Transcribe the records in full.

Provided information:
Content starts
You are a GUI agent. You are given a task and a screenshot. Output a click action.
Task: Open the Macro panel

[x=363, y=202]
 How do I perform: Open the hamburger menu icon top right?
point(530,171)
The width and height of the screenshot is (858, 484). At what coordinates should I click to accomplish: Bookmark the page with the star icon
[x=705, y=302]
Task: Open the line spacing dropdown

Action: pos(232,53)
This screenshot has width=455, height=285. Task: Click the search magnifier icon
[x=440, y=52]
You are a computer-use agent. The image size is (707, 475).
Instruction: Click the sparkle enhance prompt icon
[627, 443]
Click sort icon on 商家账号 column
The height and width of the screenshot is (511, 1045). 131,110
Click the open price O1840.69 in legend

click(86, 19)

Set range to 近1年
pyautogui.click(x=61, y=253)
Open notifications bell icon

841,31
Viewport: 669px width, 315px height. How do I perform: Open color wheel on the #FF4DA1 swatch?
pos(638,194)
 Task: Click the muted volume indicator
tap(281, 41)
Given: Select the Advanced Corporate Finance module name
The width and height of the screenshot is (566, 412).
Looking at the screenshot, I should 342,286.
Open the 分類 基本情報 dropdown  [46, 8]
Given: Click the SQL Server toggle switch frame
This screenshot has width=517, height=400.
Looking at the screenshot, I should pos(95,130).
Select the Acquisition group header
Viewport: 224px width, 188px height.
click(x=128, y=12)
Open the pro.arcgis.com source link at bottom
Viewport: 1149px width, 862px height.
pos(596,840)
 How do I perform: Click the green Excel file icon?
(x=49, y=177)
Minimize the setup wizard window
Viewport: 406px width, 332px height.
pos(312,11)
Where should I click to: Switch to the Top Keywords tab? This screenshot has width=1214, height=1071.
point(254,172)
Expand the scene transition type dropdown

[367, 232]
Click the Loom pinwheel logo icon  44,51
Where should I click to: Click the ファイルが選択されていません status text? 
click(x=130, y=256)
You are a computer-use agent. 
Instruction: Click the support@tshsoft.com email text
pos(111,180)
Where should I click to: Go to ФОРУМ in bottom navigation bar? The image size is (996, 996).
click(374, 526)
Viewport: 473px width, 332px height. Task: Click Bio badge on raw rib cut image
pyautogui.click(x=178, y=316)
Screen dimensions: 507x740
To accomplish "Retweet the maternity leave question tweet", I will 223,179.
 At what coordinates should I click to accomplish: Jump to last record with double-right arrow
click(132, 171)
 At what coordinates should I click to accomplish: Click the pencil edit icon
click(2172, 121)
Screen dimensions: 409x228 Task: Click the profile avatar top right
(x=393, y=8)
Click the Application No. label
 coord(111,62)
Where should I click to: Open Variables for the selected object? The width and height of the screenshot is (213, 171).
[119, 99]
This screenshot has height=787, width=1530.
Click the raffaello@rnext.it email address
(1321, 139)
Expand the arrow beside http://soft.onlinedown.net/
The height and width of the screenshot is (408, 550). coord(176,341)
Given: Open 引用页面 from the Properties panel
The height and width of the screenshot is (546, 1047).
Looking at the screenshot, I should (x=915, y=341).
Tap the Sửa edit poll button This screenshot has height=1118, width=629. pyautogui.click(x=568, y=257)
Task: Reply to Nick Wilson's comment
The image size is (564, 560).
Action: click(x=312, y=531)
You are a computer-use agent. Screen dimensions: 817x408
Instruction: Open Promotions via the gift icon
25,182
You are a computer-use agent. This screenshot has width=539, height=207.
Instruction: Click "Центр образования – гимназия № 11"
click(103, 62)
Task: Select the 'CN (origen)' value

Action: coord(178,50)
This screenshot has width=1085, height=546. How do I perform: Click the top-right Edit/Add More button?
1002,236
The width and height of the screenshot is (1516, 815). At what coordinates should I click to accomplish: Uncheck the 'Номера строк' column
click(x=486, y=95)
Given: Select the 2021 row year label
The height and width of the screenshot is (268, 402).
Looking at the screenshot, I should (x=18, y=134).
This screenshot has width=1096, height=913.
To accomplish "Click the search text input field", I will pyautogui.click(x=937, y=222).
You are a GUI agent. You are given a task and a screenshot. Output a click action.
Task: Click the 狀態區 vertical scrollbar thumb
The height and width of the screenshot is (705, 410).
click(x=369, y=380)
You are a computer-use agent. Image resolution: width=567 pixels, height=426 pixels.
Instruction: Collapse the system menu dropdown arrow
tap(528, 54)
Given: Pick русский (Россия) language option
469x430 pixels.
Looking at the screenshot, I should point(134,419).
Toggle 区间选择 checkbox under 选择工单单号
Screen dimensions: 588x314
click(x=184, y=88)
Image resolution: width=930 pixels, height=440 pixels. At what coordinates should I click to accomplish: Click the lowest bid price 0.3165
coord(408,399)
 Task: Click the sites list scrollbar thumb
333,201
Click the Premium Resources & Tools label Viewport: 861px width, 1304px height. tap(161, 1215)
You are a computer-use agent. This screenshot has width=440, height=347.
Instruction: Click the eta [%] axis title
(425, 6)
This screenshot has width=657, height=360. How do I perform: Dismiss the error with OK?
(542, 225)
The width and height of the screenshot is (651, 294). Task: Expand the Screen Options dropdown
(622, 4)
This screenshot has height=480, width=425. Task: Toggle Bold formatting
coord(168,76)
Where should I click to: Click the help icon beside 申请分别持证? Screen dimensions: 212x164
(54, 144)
Content ends
Written solution:
You are a GUI agent. You are given a task and a screenshot. Output a click action.
Task: Open the Macro panel

[x=363, y=202]
 How do I perform: Open the hamburger menu icon top right?
point(530,171)
The width and height of the screenshot is (858, 484). At what coordinates should I click to accomplish: Bookmark the page with the star icon
[x=705, y=302]
Task: Open the line spacing dropdown

Action: pos(232,53)
This screenshot has width=455, height=285. Task: Click the search magnifier icon
[x=440, y=52]
You are a computer-use agent. The image size is (707, 475).
Instruction: Click the sparkle enhance prompt icon
[627, 443]
Click sort icon on 商家账号 column
The height and width of the screenshot is (511, 1045). 131,110
Click the open price O1840.69 in legend

click(86, 19)

Set range to 近1年
pyautogui.click(x=61, y=253)
Open notifications bell icon

841,31
Viewport: 669px width, 315px height. How do I perform: Open color wheel on the #FF4DA1 swatch?
pos(638,194)
 Task: Click the muted volume indicator
tap(281, 41)
Given: Select the Advanced Corporate Finance module name
The width and height of the screenshot is (566, 412).
Looking at the screenshot, I should 342,286.
Open the 分類 基本情報 dropdown  [46, 8]
Given: Click the SQL Server toggle switch frame
This screenshot has width=517, height=400.
Looking at the screenshot, I should pos(95,130).
Select the Acquisition group header
Viewport: 224px width, 188px height.
click(x=128, y=12)
Open the pro.arcgis.com source link at bottom
Viewport: 1149px width, 862px height.
pos(596,840)
 How do I perform: Click the green Excel file icon?
(x=49, y=177)
Minimize the setup wizard window
Viewport: 406px width, 332px height.
pos(312,11)
Where should I click to: Switch to the Top Keywords tab? This screenshot has width=1214, height=1071.
point(254,172)
Expand the scene transition type dropdown

[367, 232]
Click the Loom pinwheel logo icon  44,51
Where should I click to: Click the ファイルが選択されていません status text? 
click(x=130, y=256)
You are a computer-use agent. 
Instruction: Click the support@tshsoft.com email text
pos(111,180)
Where should I click to: Go to ФОРУМ in bottom navigation bar? The image size is (996, 996).
click(374, 526)
Viewport: 473px width, 332px height. Task: Click Bio badge on raw rib cut image
pyautogui.click(x=178, y=316)
Screen dimensions: 507x740
To accomplish "Retweet the maternity leave question tweet", I will 223,179.
 At what coordinates should I click to accomplish: Jump to last record with double-right arrow
click(132, 171)
 At what coordinates should I click to accomplish: Click the pencil edit icon
click(2172, 121)
Screen dimensions: 409x228 Task: Click the profile avatar top right
(x=393, y=8)
Click the Application No. label
 coord(111,62)
Where should I click to: Open Variables for the selected object? The width and height of the screenshot is (213, 171).
[119, 99]
This screenshot has height=787, width=1530.
Click the raffaello@rnext.it email address
(1321, 139)
Expand the arrow beside http://soft.onlinedown.net/
The height and width of the screenshot is (408, 550). coord(176,341)
Given: Open 引用页面 from the Properties panel
The height and width of the screenshot is (546, 1047).
Looking at the screenshot, I should (x=915, y=341).
Tap the Sửa edit poll button This screenshot has height=1118, width=629. pyautogui.click(x=568, y=257)
Task: Reply to Nick Wilson's comment
The image size is (564, 560).
Action: click(x=312, y=531)
You are a computer-use agent. Screen dimensions: 817x408
Instruction: Open Promotions via the gift icon
25,182
You are a computer-use agent. This screenshot has width=539, height=207.
Instruction: Click "Центр образования – гимназия № 11"
click(103, 62)
Task: Select the 'CN (origen)' value

Action: coord(178,50)
This screenshot has width=1085, height=546. How do I perform: Click the top-right Edit/Add More button?
1002,236
The width and height of the screenshot is (1516, 815). At what coordinates should I click to accomplish: Uncheck the 'Номера строк' column
click(x=486, y=95)
Given: Select the 2021 row year label
The height and width of the screenshot is (268, 402).
Looking at the screenshot, I should (x=18, y=134).
This screenshot has width=1096, height=913.
To accomplish "Click the search text input field", I will pyautogui.click(x=937, y=222).
You are a GUI agent. You are given a task and a screenshot. Output a click action.
Task: Click the 狀態區 vertical scrollbar thumb
The height and width of the screenshot is (705, 410).
click(x=369, y=380)
You are a computer-use agent. Image resolution: width=567 pixels, height=426 pixels.
Instruction: Collapse the system menu dropdown arrow
tap(528, 54)
Given: Pick русский (Россия) language option
469x430 pixels.
Looking at the screenshot, I should point(134,419).
Toggle 区间选择 checkbox under 选择工单单号
Screen dimensions: 588x314
click(x=184, y=88)
Image resolution: width=930 pixels, height=440 pixels. At what coordinates should I click to accomplish: Click the lowest bid price 0.3165
coord(408,399)
 Task: Click the sites list scrollbar thumb
333,201
Click the Premium Resources & Tools label Viewport: 861px width, 1304px height. tap(161, 1215)
You are a computer-use agent. This screenshot has width=440, height=347.
Instruction: Click the eta [%] axis title
(425, 6)
This screenshot has width=657, height=360. How do I perform: Dismiss the error with OK?
(542, 225)
The width and height of the screenshot is (651, 294). Task: Expand the Screen Options dropdown
(622, 4)
This screenshot has height=480, width=425. Task: Toggle Bold formatting
coord(168,76)
Where should I click to: Click the help icon beside 申请分别持证? Screen dimensions: 212x164
(54, 144)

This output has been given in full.